Présentant les résultats d'un examen des effets distincts du sexe, le tableau 4.8 indique que le sexe de l'accusé influe sur l'issue de diverses étapes du processus pénal. Premièrement, les résultats du modèle 3 montrent que, parmi les accusés, les hommes étaient plus souvent déclarés coupables à l'issue d'un procès que les femmes. En outre, selon les résultats du modèle 5, la probabilité globale de condamnation s'avérait plus élevée chez les hommes que chez les femmes, et, d'après le modèle 6, les hommes étaient plus susceptibles que les femmes d'être trouvés coupables de meurtre au premier ou deuxième degré, les deux infractions les plus graves. Enfin, en examinant les résultats du modèle 7, on constate que les hommes recevaient plus souvent une peine de ressort fédéral. Par ailleurs, le sexe de la victime revêt également de l'importance à toutes les étapes du processus pénal, à une exception près. Tout d'abord, quand la victime était un homme, l'accusé était moins souvent accusé de meurtre au premier degré (modèle 1) et subissait moins souvent un procès (modèle 2), comparativement aux affaires où la victime était une femme. Ensuite, toujours dans les cas où l'on avait affaire à une victime de sexe masculin, on observe que, parmi les accusés acquittés (modèle 4), on comptait moins de personnes déclarées non criminellement responsables pour cause de troubles mentaux. En outre, les personnes accusées d'avoir tué un homme étaient globalement plus susceptibles d'être condamnées (modèle 5), mais risquaient moins d'être reconnues coupables de meurtre (modèle 6) que celles accusées d'avoir provoqué la mort d'une femme. Enfin, au chapitre de la détermination de la peine, les premières étaient moins nombreuses à être condamnées à l'emprisonnement dans un établissement fédéral (modèle 7) et se voyaient imposer des peines plus courtes (modèle 8) que les secondes.

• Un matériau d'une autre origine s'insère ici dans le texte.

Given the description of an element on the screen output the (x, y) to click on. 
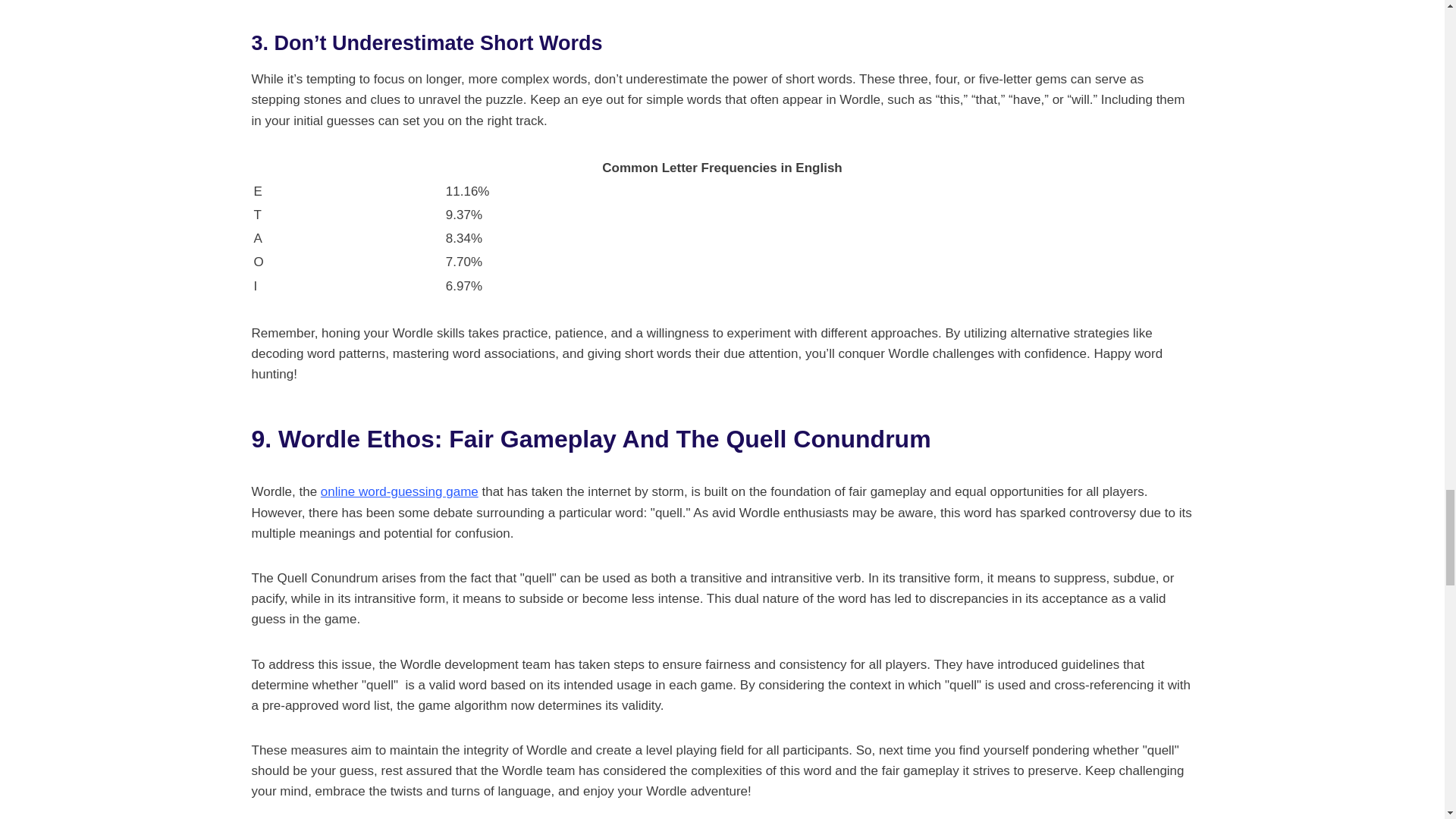
Is Polly a Wordle Word? Exploring Wordle Vocabulary (399, 491)
Given the description of an element on the screen output the (x, y) to click on. 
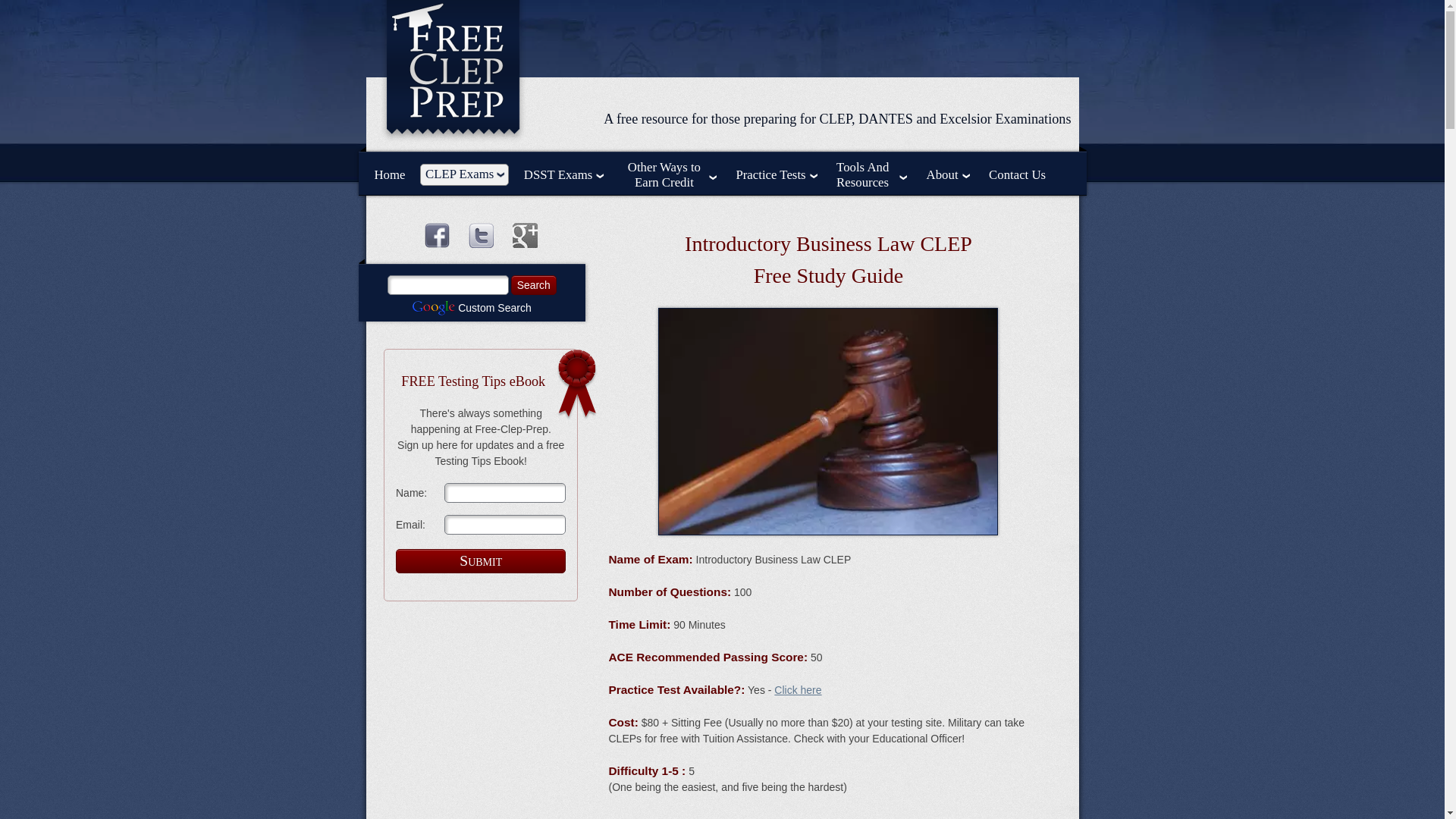
Search (533, 284)
About (947, 174)
Search (533, 284)
Practice Tests (775, 174)
Contact Us (1016, 174)
Home (389, 174)
Tools And Resources (871, 175)
CLEP Exams (464, 174)
Other Ways to Earn Credit (669, 175)
Advertisement (827, 815)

Il est donc clair, à la lumière de ces résultats, que le sexe de la victime et celui de l'accusé constitue des facteurs déterminants dans le cadre du processus pénal. Lorsqu'on se penche uniquement sur les homicides intersexuels[35], un examen des effets combinés du facteur sexe et du type de relation entre la victime et l'accusé apporte d'autres renseignements sur le lien entre la relation intime et les résultats du processus pénal. Nous procédons ci-dessous à deux comparaisons. En premier lieu, nous comparons, pour chaque type d'homicide intersexuel, ces résultats dans les cas où il y avait relation intime entre les protagonistes et dans les autres cas. En second lieu, pour chacun des types d'homicides (déterminé par la relation entre la victime et l'accusé), l'issue des affaires d'homicides dans lesquelles l'accusé était un homme, et la victime, une femme, est comparée à celle des affaires où l'accusé était une femme, et la victime, un homme.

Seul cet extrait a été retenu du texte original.